(Records to use begins)

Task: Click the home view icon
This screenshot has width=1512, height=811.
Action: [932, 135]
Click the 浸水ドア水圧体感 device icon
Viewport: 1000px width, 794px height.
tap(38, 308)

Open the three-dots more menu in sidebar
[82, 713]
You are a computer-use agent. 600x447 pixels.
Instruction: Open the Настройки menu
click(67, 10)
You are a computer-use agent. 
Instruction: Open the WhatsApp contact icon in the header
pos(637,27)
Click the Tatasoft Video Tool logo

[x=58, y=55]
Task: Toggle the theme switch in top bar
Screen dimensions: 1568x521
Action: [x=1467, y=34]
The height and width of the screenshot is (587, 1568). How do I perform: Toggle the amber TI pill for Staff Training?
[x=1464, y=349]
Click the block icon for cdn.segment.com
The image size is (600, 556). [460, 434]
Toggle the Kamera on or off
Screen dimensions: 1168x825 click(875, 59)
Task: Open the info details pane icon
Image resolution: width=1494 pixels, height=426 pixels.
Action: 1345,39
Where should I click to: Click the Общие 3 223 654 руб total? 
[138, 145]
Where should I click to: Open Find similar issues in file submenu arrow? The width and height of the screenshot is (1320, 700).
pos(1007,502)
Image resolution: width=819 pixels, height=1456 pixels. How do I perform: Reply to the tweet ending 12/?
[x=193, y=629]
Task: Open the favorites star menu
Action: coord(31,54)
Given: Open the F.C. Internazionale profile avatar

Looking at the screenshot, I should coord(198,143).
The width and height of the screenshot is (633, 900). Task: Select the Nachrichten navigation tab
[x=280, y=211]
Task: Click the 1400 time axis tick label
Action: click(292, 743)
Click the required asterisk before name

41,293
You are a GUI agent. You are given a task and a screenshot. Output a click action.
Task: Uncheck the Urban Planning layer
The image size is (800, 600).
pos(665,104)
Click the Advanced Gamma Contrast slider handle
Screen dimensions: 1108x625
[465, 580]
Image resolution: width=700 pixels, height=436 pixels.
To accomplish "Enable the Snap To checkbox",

(Records to use ends)

#### Exercise
Only lines containing "agent" belong in the answer; copy every such line from the records.

#### Problem solution
You are a computer-use agent. 600x447 pixels.
You are a computer-use agent. 
You are a GUI agent. You are given a task and a screenshot. Output a click action.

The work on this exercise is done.